介護離職とは、家族の介護を行うために、現在行っているお仕事を退職してしまうことです。
なんと日本での介護離職者は、年間約10万人といわれています。
しかもその退職してしまう方は両親の介護のために止めることが多く、概ね40代50代の方で、会社にとっても大切な人材を失うことになります。社会全体としても問題になるわけです。
離職することで収入が減るといったデメリットもありますが、どちらかというと社会との繋がりがなくなり孤立することの方が問題かもしれません。
利用できる制度とは
厚生労働省も介護離職をなくそうとしている
厚生労働省では「介護離職ゼロ」を目標に掲げ、支援に向けた法改正などをおこなっています。

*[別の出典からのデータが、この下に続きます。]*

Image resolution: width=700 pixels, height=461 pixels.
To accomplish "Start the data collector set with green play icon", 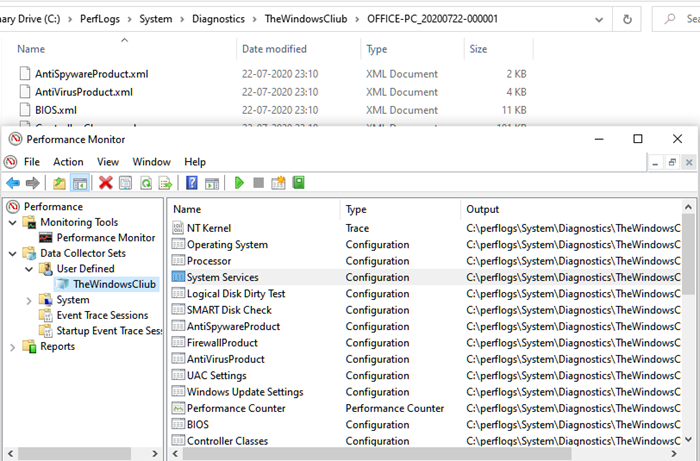I will pyautogui.click(x=239, y=183).
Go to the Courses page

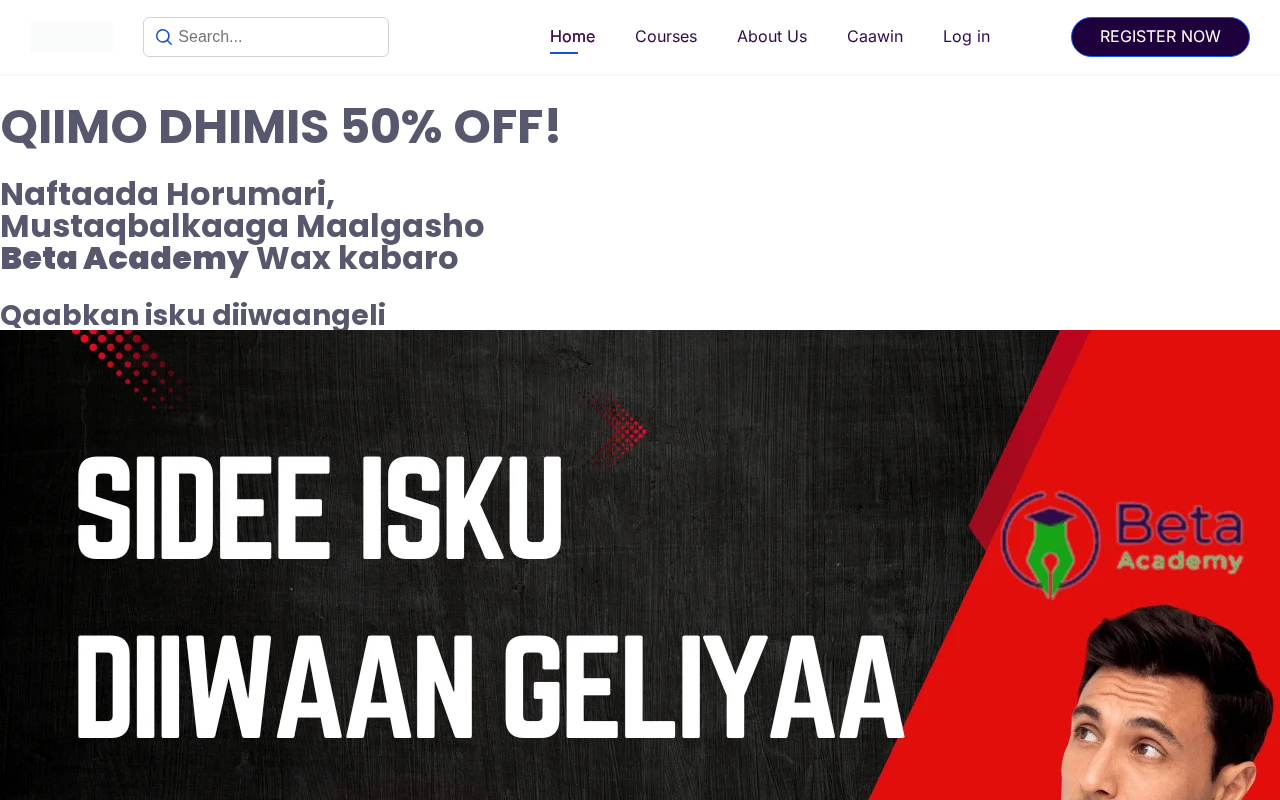(x=666, y=37)
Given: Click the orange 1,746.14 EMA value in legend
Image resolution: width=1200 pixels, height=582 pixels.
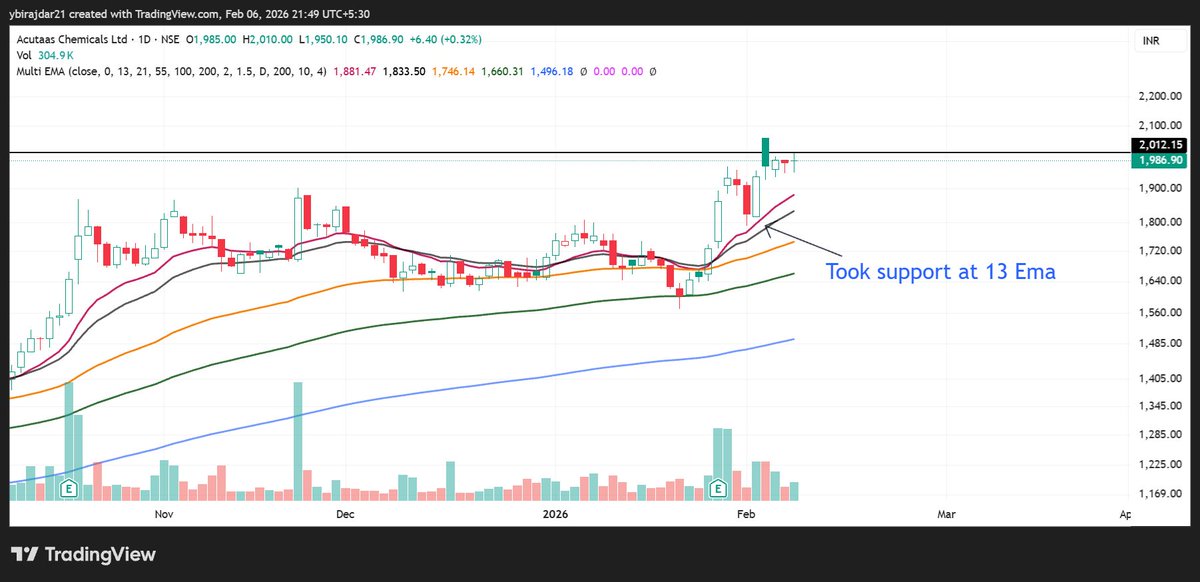Looking at the screenshot, I should (x=452, y=71).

また、企業によってはテレワークや在宅勤務を認めるなど、企業側が介護の支援制度を用意しているところがほとんどです。
育児・介護休業法を活用しよう
介護休業
労働者は、申し出ることにより、対象家族1人につき 通算 93 日まで、3回 を上限として、 介護休業を取得することができます。
約3ヶ月は介護を理由に仕事を休んでも法律が守ってくれます。また、雇用保険を利用してお給料の67%はもらえます。
介護休暇
対象家族が 1人であれば 年に5日まで、2 人以上であれば年に10 日まで半日単位で取得できます。
介護給付金
正社員、パートの方でも雇用保険に入っている人なら、介護休業時に介護休業給付金が支払われます。介護休業開始時の賃金月額の 67 % が、介護休業開始日から最長 3 か月間支給されます。
これは法律が認めている制度で、就業規則に記載されていなくでも申し出ることで利用できます。
また、介護状態とは介護保険で要介護認定を受けているか受けていないかは関係なく、二週間以上の常時介護を必要としている状態を示しています。
申し出をすることで取得できるのであらかじめ職場に相談する必要があります。
事業主も協力しなくてはなりません。
法定時間外労働の制限
1短時間勤務制度、
2フレックスタイム制度、
3時差出勤制度、
4介護サービスの費用助成
いずれかの措置について、介護休業とは 別に利用開始から3年間で2回以 の利用が可能な措置を講じなければなりません。
所定外労働の禁止
要介護状態にある対象家族を介護する労働者は、所定外労働の免除を請求することができます。1回の請求につき1月以上1年以内の期間で請求できます。介護終了までの必要なときに利用することが 可能です。
勤務時間や勤務地の配慮について
要介護状態にある対象家族を介護する労働者が希望した場合、事業主は短時間勤務制度やフレックス制度などの措置、深夜(午後 10時から午前5時まで)労働の免除を講じなければなりません。
また、事業主には転勤によって労働者の介護が困難になることがないように、配慮が求められています。
不利益取扱いの禁止
事業主は、上記の制度の申出や取得を理由として、降格や解雇などの不利益な取扱いをしてはいけません。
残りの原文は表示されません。